Cette Maria ! Il fut stupéfait de ce qu'un être, sans le vouloir, puisse peser d'un tel poids dans le destin d'un autre être. Il n'avait jamais songé à ces vertus qui sortent de nous, travaillent souvent à notre insu et à de grandes distances, d'autres cœurs. Au long de ce trottoir, entre les Tuileries et la Seine, la douleur pour la première fois l'obligeait d'arrêter sa pensée sur ces choses à quoi il n'avait jamais réfléchi. Sans doute, parce qu'au seuil de ce jour il se sent démuni d'ambitions, de projets, de jeux, rien ne le détourne de sa vie révolue ; n'ayant plus d'avenir, soudain tout son passé fourmille : que de créatures à qui son approche fut fatale ! Encore ne sait-il pas combien d'existences il a orientées, il a désorientées ; il ignore qu'à cause de lui, telle femme a tué un germe dans son sein, qu'une jeune fille est morte, que ce camarade est entré au séminaire, qu'indéfiniment chacun de ces drames en a suscité d'autres. Au bord de ce vide atroce qu'est ce jour sans Maria, et que suivront tant d'autres jours sans elle, il découvre à la fois cette dépendance et cette solitude : la plus étroite communion lui est imposée avec une femme qu'il est pourtant assuré de ne jamais atteindre ; il suffisait qu'elle vît la lumière, pour que Raymond demeurât dans les ténèbres : jusqu'à quand ? Et s'il en veut sortir coûte que coûte, s'il veut échapper à cette gravitation, quels autres défilés s'ouvrent à lui que ceux de la stupeur et du sommeil ?… à moins que, dans son ciel, cet astre soudain s'éteigne, comme tout amour s'éteint. Mais Raymond porte en lui une passion forcenée, héritée de son père — passion toute-puissante, capable d'enfanter jusqu'à la mort d'autres mondes vivants, d'autres Maria Cross dont il deviendra tour à tour le satellite misérable… Il faudrait qu'avant la mort du père et du fils, se révèle à eux enfin Celui qui à leur insu appelle, attire, du plus profond de leur être, cette marée brûlante.
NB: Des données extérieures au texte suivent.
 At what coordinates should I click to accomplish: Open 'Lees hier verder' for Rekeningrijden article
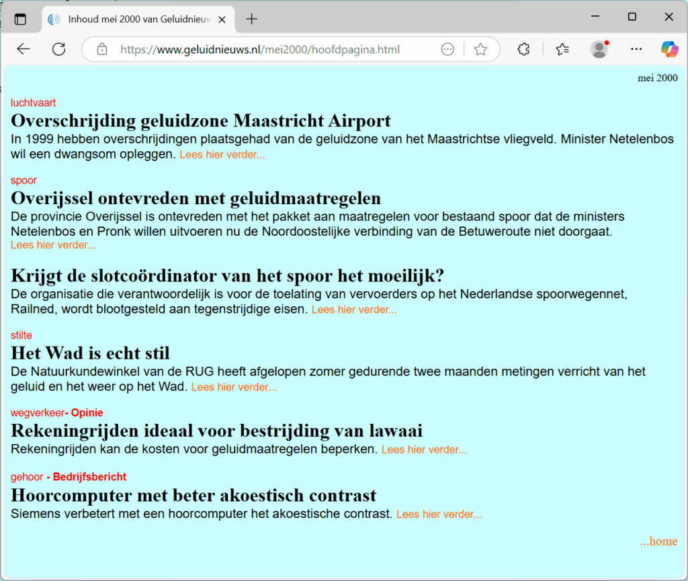pos(424,450)
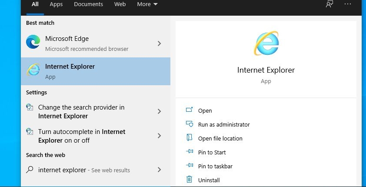Click the Internet Explorer icon in results list
This screenshot has width=366, height=187.
(x=33, y=70)
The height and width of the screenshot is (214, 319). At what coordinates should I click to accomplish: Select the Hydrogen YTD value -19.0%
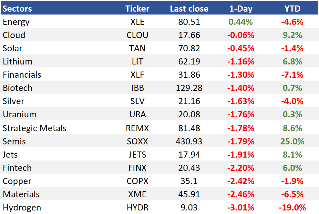(x=292, y=207)
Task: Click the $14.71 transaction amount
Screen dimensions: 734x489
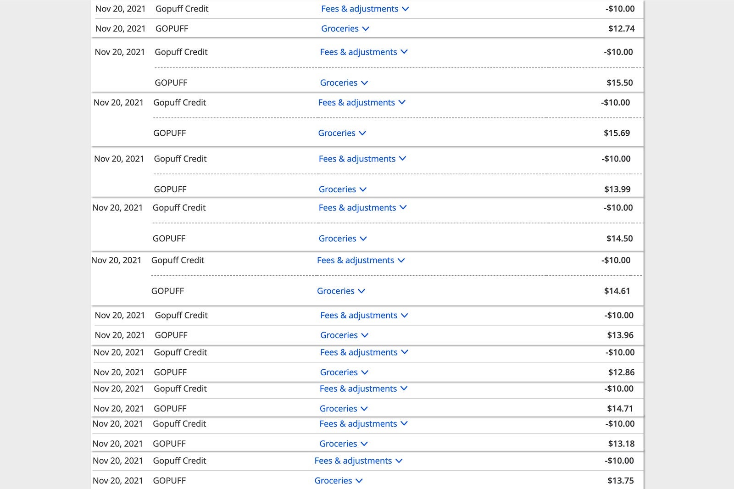Action: (x=620, y=408)
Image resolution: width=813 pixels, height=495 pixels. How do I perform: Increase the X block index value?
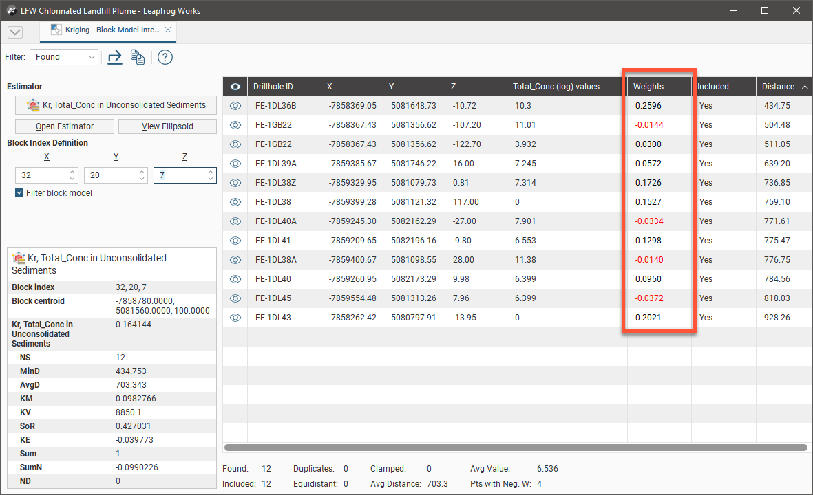[72, 172]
Il passa la Seine déserte, regarda l'horloge de la gare : son père devait être dans le train, déjà. Raymond descendit sur le quai de départ, longea le convoi, n'eut pas à chercher longtemps : derrière une vitre, se détachait cette figure morte ; les paupières étaient closes, les mains jointes sur un journal déplié, la tête un peu renversée, la bouche entrouverte. Raymond toqua du doigt ; le cadavre ouvrit les yeux, reconnut celui qui avait frappé, sourit, et, trébuchant, s'avança à sa rencontre dans le couloir. Mais tout son bonheur fut empoisonné par la crainte puérile que le train partît sans que Raymond ait eu le temps de descendre.
« Maintenant que je t'ai vu, que je sais que tu as voulu me revoir, va-t'en, mon chéri ; on ferme les portières. »
En vain le jeune homme lui assurait que cinq minutes restaient encore et qu'en tout cas le train s'arrêtait à la gare d'Austerlitz : le vieillard ne redevint tranquille que lorsque son fils fut de nouveau sur le quai ; alors, ayant baissé la glace, il l'enveloppa d'un regard plein d'amour.
Raymond s'informait si rien ne manquait au voyageur : voulait-il un autre journal, un livre ? Avait-il retenu sa place au wagon-restaurant ? Le docteur répondait : « Oui… oui… », dévorait des yeux ce garçon, cet homme si différent de lui, si pareil à lui — cette part de son être qui lui survivrait un peu de temps et qu'il ne devait jamais revoir.